Basics, Working Principle
Basics regarding wind generators:
according to the Betz Law (German physicist Albert Betz, 1885-1968) the maximum energy to be harvested, from the wind energy passing a rotor, and transformed into usable energy, is 16/27 (59%) of the energy contained by the wind.
The percentage of this total capacity, which is extracted by the wind generator from the wind, is called coefficient.
The wind buoyant rotors have blades formed in a typical wing profile (airplane) and work like a sailboat, which sails close to the wind. As a result of the buoyancy effect, the rotor blade is moving faster than the wind.
An important figure is the tip speed ratio (=the ratio of the peripheral speed of the rotor to the speed of the wind).
The tip speed ratio of common wind generators are presented by the attached graphic.

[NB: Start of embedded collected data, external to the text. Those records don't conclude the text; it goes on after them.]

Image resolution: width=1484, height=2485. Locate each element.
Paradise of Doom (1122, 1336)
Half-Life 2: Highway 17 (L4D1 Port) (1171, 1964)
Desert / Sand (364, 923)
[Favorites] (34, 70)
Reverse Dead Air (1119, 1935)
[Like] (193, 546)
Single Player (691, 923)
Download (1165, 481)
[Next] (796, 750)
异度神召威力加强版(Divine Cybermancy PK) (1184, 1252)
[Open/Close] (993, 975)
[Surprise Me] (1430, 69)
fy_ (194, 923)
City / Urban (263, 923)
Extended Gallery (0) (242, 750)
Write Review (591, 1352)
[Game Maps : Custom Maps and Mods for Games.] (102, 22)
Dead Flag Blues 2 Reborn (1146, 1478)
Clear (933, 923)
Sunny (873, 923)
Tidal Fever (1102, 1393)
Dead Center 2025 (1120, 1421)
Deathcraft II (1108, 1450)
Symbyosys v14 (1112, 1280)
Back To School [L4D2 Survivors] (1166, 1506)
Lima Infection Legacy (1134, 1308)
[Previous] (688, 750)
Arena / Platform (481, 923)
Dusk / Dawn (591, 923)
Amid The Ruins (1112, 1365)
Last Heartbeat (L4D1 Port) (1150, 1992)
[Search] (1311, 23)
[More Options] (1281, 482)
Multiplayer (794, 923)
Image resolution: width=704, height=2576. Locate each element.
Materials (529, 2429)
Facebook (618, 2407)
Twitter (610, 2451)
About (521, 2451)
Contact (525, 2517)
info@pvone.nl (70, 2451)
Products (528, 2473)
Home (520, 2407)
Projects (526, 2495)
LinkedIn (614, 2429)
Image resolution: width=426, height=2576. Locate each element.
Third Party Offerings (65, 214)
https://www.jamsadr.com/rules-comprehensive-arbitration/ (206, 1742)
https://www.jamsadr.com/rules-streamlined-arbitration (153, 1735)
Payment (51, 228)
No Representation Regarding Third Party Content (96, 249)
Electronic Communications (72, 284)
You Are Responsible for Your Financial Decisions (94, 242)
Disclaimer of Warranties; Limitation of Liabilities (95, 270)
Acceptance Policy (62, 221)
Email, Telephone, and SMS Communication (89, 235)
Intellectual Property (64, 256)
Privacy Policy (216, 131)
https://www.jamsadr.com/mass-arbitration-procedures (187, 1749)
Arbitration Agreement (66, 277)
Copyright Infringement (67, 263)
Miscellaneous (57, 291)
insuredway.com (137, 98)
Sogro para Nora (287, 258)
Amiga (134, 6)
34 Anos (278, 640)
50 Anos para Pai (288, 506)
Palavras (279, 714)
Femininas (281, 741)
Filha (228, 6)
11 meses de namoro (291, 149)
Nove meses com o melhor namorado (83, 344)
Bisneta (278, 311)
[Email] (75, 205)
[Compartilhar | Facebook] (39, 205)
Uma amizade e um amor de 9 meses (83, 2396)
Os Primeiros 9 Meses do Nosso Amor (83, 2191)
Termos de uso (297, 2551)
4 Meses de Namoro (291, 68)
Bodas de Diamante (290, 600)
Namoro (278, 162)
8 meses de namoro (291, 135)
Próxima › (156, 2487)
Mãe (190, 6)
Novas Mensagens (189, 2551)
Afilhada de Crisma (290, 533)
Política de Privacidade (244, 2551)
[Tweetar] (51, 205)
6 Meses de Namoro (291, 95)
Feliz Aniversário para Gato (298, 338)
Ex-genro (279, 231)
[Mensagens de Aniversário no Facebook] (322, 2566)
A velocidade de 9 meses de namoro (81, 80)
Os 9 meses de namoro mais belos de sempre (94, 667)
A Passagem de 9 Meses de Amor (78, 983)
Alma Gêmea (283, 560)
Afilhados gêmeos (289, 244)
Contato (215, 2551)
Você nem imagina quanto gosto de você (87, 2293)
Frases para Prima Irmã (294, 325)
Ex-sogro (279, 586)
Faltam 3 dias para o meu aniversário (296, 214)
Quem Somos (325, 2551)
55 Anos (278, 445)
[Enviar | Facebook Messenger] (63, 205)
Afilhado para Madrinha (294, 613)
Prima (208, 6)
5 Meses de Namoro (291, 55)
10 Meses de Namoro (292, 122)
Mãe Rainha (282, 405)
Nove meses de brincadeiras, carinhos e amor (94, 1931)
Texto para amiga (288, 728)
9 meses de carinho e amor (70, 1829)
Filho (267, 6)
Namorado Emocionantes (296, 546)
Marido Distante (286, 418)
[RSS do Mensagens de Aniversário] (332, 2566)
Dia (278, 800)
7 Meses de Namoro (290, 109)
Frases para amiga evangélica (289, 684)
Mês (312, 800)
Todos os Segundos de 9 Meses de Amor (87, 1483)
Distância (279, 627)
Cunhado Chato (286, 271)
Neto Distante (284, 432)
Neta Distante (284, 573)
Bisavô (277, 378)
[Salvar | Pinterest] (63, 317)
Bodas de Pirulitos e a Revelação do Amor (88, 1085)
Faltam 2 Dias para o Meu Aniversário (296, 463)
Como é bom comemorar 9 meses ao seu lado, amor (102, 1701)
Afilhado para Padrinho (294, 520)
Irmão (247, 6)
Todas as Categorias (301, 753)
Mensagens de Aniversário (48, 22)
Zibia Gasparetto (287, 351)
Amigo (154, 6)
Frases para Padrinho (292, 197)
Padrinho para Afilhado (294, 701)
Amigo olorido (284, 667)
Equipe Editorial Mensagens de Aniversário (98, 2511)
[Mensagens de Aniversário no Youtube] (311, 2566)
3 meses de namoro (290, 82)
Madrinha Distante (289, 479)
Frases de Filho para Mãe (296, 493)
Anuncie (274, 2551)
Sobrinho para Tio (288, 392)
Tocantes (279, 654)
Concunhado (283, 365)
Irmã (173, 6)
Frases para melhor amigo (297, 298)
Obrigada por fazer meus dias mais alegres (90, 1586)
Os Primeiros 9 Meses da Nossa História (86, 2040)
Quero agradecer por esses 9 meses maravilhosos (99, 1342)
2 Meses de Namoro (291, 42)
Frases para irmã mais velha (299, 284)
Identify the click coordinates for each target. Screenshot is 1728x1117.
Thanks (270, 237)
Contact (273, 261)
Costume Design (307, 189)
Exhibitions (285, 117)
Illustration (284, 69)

Real wind buoyant rotors currently achieve tip speed ratios of approx. 8, the best coefficients of up to 0.52 (= 52%).
A tip speed ratio of 8 means that in case of wind speeds of 50 km/h, the tip of the rotor is travelling at 400 km/h!
This is also the cause for known problems: noise, vibrations and complex security systems against an overload during storms.
The resistance rotors use the resistance of a body in the wind. They use slow rotations, the tip speed ratio is always below 1 – they are turning slower than the wind. The coefficient of the current resistance rotors is, however, only 0,19. They usually have a technically simple structure, do not generate noise, are resistant to turbulences and secure regarding overload.